It is always interesting with strange stories. Was there a differnce between German
an Swiss timezones? Something with Switzerland not being EU?
As written in earlier posts, you can always override standard TZ values in specific
cases. For travelling, I see no problem, at least I travel a lot, and I have
my local time changed easily. However all my timestamps are kept in UTC and in seconds
since the Epoch. Where do you see problems, Paul?

And my mother told me that "two" is not "many". Both your examples are for countries
with two timezones, and I guess that one of them are the one that the majority
will use. And then even for the minority, it will help them to just pick number two,
and not have to pick amongst myriads of timezones.

> As for tzdata names "not being culturally acceptable", they are intended 
> for use as internal identifiers, visible to experts like us but not to 
> end users, so "cultural acceptability" should not be an issue.  End 
> users in China, for example, are not expected to see "Asia/Shanghai" 
> even in an English locale, but instead are expected to see "China 
> Standard Time" or "Beijing Time" or something like that.  Strings like 
> "China Standard Time" and "????????????" are maintained by the Unicode 
> Common Locale Data Repository <http://cldr.unicode.org/> and are widely 
> used in glibc-based systems.  I don't know whether CLDR supports ISO TR 
> 14652 and 30112, but if it doesn't then I suggest approaching the CLDR 
> maintainers.

I take your word on timezone names, Paul, as I consider you close to the horse's mouth.
Good to know that the city names are only meant to be internal.
Still we need to convey that info to many developers on Linux install procedures, then.
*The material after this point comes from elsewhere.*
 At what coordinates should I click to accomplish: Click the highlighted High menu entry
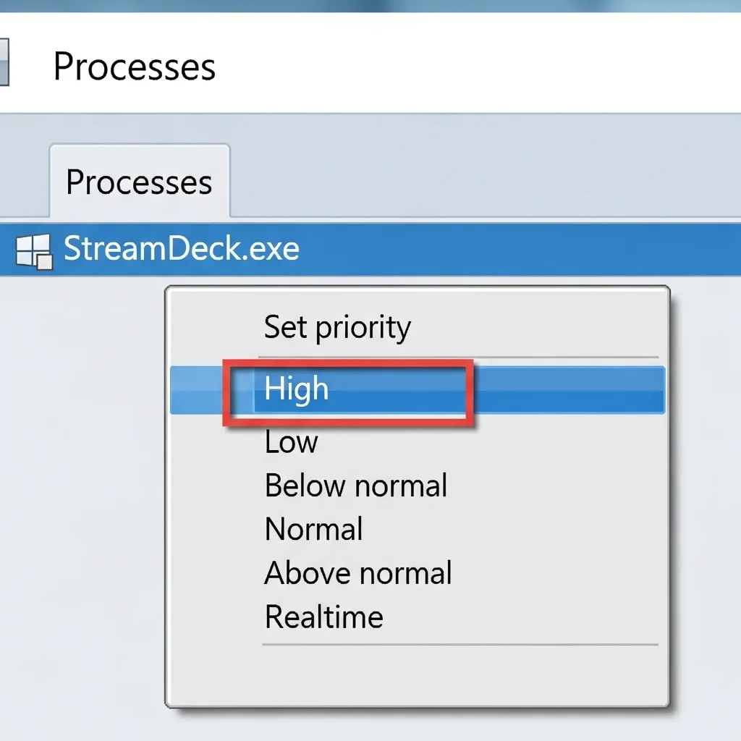click(x=297, y=389)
CLDR was built with input from 14652, They killed it and tried to take over the info
of it and 15897. Embrace and  enhance. I will have a look on CLDR timezone names.

Best regards
Keld
Keld Simonsen Aug. 6, 2015, 5:16 p.m. UTC | #22
On Thu, Aug 06, 2015 at 07:47:01AM -0700, Paul Eggert wrote:
> On 08/06/2015 07:30 AM, keld@keldix.com wrote:
> >Still, if you order the timezones for a country in some way, eg order of 
> >population,
> >or alphabetically, you could probably find a solution that is useful to 
> >most
> >people.
> 
> This is already done, by applications outside glibc.  For example, the 
> tzselect program (part of of the tzcode distribution) lets you list 
> tzdata names alphabetically, or in order of distance from your location, 
> or geographically.  Other commonly-used time zone selectors do something 
> fancier, e.g., based on <http://efele.net/maps/tz> shapefiles.  None of 
> these selectors are based on the recently-removed glibc locale 
> information, or would benefit from reverting the removal.
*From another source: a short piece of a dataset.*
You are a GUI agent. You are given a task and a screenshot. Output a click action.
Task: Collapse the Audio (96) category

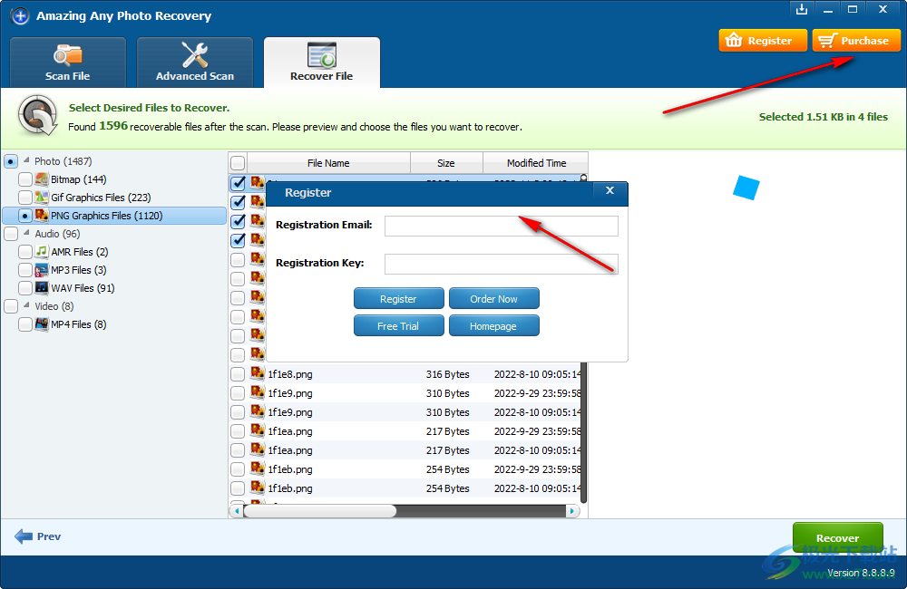coord(25,234)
Given that the data is not present in current locales, I understand this.
But with good data in the locales, that would be another matter.

best regards
keld
Keld Simonsen Aug. 6, 2015, 5:24 p.m. UTC | #23
On Thu, Aug 06, 2015 at 04:55:14PM +0200, pinskia@gmail.com wrote:
> 
> > On Aug 6, 2015, at 4:30 PM, keld@keldix.com wrote:
> > 
> > 
> >> locales also are not strictly defined by country borders which means the
> >> timezone spans are even higher (i'm not counting people who travel).
> > 
> > I doubt this is a big case. And anyway it can be tweeked, as noted above, right?
> 
> It is a big case in the gnu community and most open source community where people go to conferences. There is one such starting tomorrow. I doubt I want to force to use the one of the cet locals to get the timezone in Prague. 
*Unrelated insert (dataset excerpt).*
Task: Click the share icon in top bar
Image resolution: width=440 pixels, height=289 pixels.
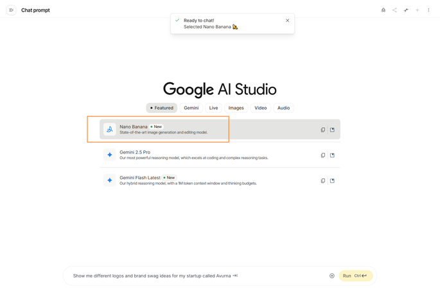Action: [x=394, y=10]
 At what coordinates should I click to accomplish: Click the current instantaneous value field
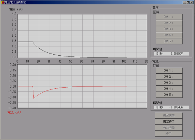(x=171, y=107)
I think we misunderstand eachother. I am in no doubt that people travel all the time,
and changing timezone is an issue here. I was not addressing that, but addressing that 
"locales also are not strictly defined by country borders which means the timezone spans are even higher".
I doubt that this is a big problem, but would like to hear where there are problems with this.

Travelling - I think this is a well known issue, and already solved. At least I travel a lot,
and I am happy that in my kde interface I can just click on the time displayed
in my bottom panel, and  change the time displayed to the one that I need.
Where do you foresee problems with the timezone category on this?
My take is that it does not change anything here.

Best regards
Keld
Keld Simonsen Aug. 6, 2015, 6:01 p.m. UTC | #24
On Wed, Aug 05, 2015 at 04:15:14PM +0000, Joseph Myers wrote:
> On Wed, 5 Aug 2015, Keld Simonsen wrote:
> 
> > I don't know. I think I could add timezone info since the epoch based on
> > the Olson data for each of the locales. Would you be positive about committing such changes 
> > Mike?  I would then have to write up a program for that.
> 
> We should not duplicate the work done externally in tracking timezone 
> changes, nor embed copies of such frequently changing data in glibc (the 
> existing copies of timezone data are purely for use as test inputs for zic 
> and time-related functions, not for installation).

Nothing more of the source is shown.